GIVEN PASSAGE:
Brain Music Points to Mouseless Future

A musical performance made with the help of an electrode-studded headband shows how new interfaces can free users from technological constraints.

Traditional electronic music relies on keyboards, knobs, and mouseclicks. But with an electrode-studded headband called the Cyberlink Interface, users can make music with their brainwaves.

At the final party this week at the South by Southwest Interactive Festival in Austin, Texas, Keith Secola and Wild Band of Indians demonstrated Brain Actuated Music as a part of their musical set. While the technology demonstrated was developed with more prosaic uses in mind, using it to make music showed how deeply changes in interfaces affect how users approach technology.

Developed by Dr. Andrew Junker, the headband, or Cyberlink Interface, uses three electrodes to sense 12 different biological signals derived from brain and muscle activity. It translates the signals into "brainfingers" and transmits them to a computer, controlling such technologies as Windows-based computer applications, screen cursors, and environmental controls. The interface proves especially useful for people with severe disabilities, providing a means to communicate where it didn't exist before.

Brain Actuated Music takes the interface in a different direction. Created in conjunction with composer and software engineer Chris Berg, it works with internal sound cards on Windows machines and external MIDI devices. The user's brainwaves modulate the music and its volume, pitch, melody, and rhythm.

"The magic is in the interface," said Chris Tate, a biomedical engineer at Brain Actuated Technologies. "It works much like a music sequencer or synthesizer would work. At any one moment, you can trigger at 20 different musical events ... one note or many notes in a sequence - either upon excitation or relaxation. So if you concentrate and bring up a certain frequency or bandwidth of brainwave, you trigger a musical sequence. Or if you relax and bring it down, it triggers a musical sequence."

STORED DATA:

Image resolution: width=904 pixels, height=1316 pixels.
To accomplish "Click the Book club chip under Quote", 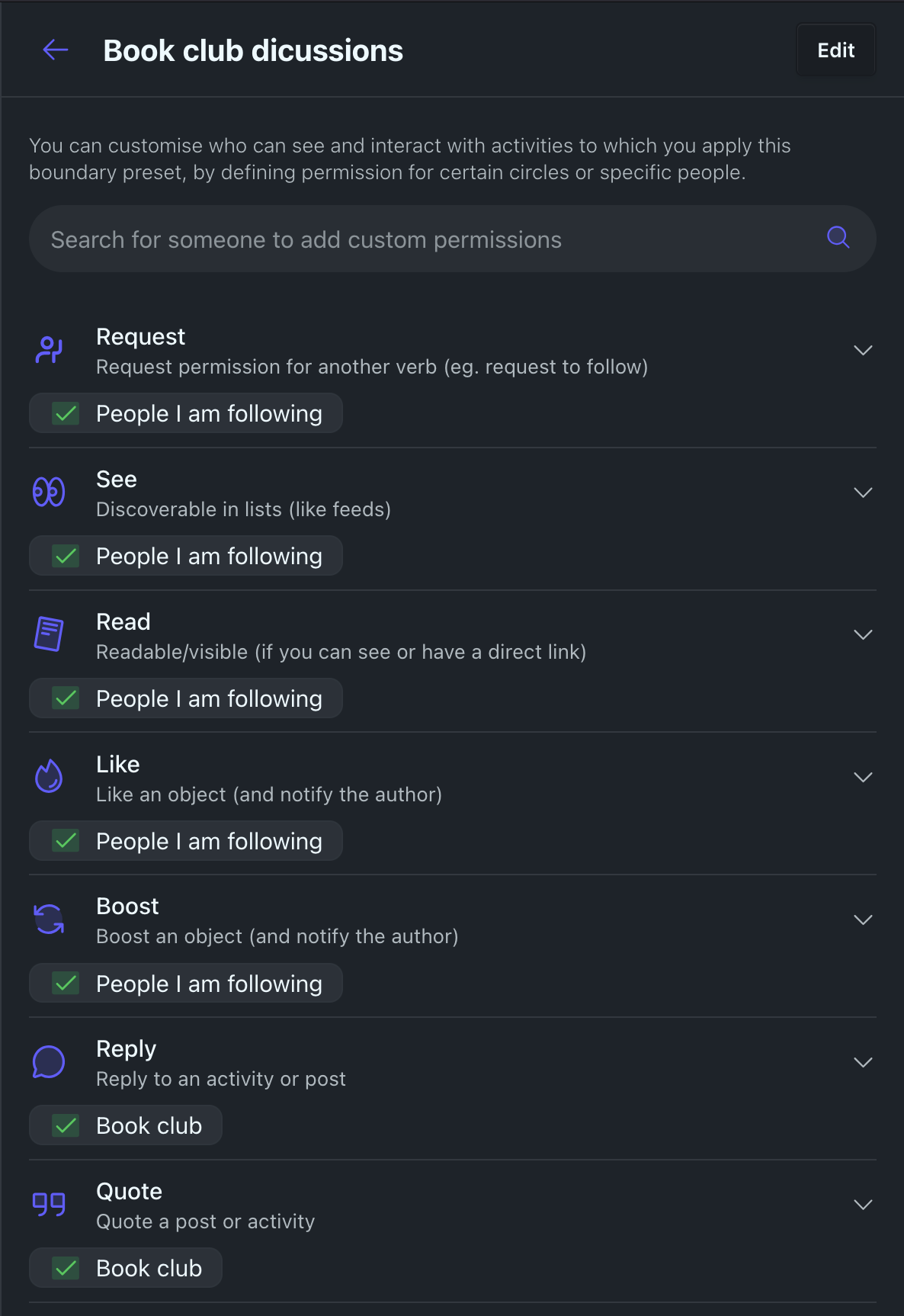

EXERCISE REQUIREMENTS:
a. List every person named in the brain music article.
b. According to the brain music article, how many electrodes does the Cyberlink Interface use, and how many biological signals do they sense?
c. Carry on the article about brain-actuated music from the point where it ends.

ANSWERS BELOW:
a. Keith Secola, Dr. Andrew Junker, Chris Berg, Chris Tate

b. It uses three electrodes to sense 12 different biological signals.

c.
Tate, who also manages Keith Secola and Wild Band of Indians, saw in Secola a means to bring Brain Actuated Music to the stage.

"I really wanted to see what would happen when an accomplished musician, songwriter, and organic player got a hold of this thing," Tate said. "And it seems to work great. He grasped it right away."

From an aesthetic perspective, the Cyberlink Interface fit Secola perfectly. "Keith's trademark is his headband," Tate explained. "It just clicked. I've been working with this technology for five or six years, and I always thought, 'How're we going to put this headband on somebody so that they don't look geeky on stage?'"

Secola brought his Native American rhythm and power chords to the party, opening his set with "The Meditative Flute." He created the piece especially to integrate Brain Actuated Music.

"It's pretty easy to mix it in with one of our songs like we did yesterday," Secola explained. "It seemed like the brain waves from playing the flute and the meditation was a very simple mix. We picked out some of that and put a drumbeat to it. By thinking thoughts and emotions, you can control the interface."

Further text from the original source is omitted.